Selection:
Cooled Chile: Janine Beckie brace helps CanWNT to pivotal 2-1 over resilient Chile, setting up dramatic Great Britain Group E finale

Canada Soccer’s Women’s National Team picked up a big 2-1 win over Chile on Saturday, thanks to a key brace from Janine Beckie. Here’s what stood out to us from that one. 

Facing what was essentially a must-win game, it was a nice bounce-back performance. 

Having tied Japan in their opening game of the 2021 Summer Olympics Soccer Tournament, Canada Soccer’s Women’s National Team’s Group E clash with Chile on Saturday morning was a big one, as a win would put them in a great position ahead of their last group stage game, coming against a solid Great Britain team, one who’s been rolling with 2 wins from their first 2 games. 

So to see them then come out and pick up a 2-1 win over Chile was good to see, as Bev Priestman’s side managed to just hold off a resilient Chilean side, one that nearly came back from down 2-0 to snatch back a point.

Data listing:
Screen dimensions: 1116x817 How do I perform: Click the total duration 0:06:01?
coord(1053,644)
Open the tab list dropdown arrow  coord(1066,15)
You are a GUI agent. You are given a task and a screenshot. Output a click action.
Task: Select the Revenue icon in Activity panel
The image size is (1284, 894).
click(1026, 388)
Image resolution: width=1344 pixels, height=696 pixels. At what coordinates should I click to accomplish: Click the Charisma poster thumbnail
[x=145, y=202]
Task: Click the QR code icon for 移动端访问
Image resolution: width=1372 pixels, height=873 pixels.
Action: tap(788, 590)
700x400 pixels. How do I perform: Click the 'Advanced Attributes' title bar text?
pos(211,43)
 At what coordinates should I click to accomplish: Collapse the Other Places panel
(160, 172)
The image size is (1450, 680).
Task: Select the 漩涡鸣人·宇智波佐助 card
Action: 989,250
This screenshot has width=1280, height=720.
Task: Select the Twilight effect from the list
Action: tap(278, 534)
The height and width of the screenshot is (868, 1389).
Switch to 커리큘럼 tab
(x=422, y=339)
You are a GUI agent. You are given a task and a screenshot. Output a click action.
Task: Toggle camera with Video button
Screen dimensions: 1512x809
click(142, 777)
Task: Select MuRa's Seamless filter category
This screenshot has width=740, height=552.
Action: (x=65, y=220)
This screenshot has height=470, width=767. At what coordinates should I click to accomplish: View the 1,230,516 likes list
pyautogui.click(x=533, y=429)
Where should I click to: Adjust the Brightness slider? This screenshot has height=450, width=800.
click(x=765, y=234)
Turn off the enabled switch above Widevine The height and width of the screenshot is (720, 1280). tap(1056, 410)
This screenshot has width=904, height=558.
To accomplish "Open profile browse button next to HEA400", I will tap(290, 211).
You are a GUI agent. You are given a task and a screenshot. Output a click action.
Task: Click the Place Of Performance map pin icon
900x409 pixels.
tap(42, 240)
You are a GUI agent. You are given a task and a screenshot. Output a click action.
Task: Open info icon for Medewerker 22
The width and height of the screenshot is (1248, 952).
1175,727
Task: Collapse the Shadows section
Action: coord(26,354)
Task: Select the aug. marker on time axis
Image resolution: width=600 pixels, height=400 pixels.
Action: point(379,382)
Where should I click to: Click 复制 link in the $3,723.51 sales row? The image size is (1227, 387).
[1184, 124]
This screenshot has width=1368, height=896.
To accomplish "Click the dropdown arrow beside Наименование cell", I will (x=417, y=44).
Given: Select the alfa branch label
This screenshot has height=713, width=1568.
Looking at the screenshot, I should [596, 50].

Set tasks:
1 > According to the match report on Canada's win over Chile, which team did Canada tie in its opening game of the tournament?
2 > Resume the match report on Canada's 2-1 win over Chile, starting after its final sentence.

Results of the exercise:
1 > Japan

2 >
Had they dropped points against Chile, they would’ve needed to get a win against Great Britain to have a chance of progressing from their group, but with 4 points in their bag now, they can guarantee progression to the knockout stages as one of the top 2 teams in Group E with a draw or win on Tuesday, and should still get through as one of the 2 third-placed teams with a loss.

Obviously, the goal now for Canada is to win that Great Britain game, guaranteeing progression to the knockout stages as a group winner, theoretically giving themselves a more favourable path to the final, but just getting out of the group in any way possible was always going to be the main goal, so it’s nice to see them all but wrap that up on Saturday.

Despite what the result might suggest, though, it was far from an easy game, as Chile gave them everything they had to offer. 

Canada came out flying, as Janine Beckie overcame an early penalty miss to score a brace by the 46th minute, putting her team 2-0 up with 45 minutes to go. From there, though, Chile quietly crawled back into the game, scoring a 57th-minute penalty to make the score 2-1, and they then came close to equalizing on a few occasions, even hitting the crossbar with around 15 minutes to go. 

But having given up a 1-0 lead late against Japan, Canada avoided the same mistake against Chile, holding strong right to the very end, picking up all 3 points. 

Thanks to that, they’ve given themselves a little breathing room ahead of their clash with Great Britain on Tuesday, a game they’ll believe that they can win, having beaten England, who this GB team is majoritarily composed of, earlier this year. 

Until then, though, Canada will have plenty to ponder from this Chilean clash, one in which they showed good resilience in order to complete the task at hand.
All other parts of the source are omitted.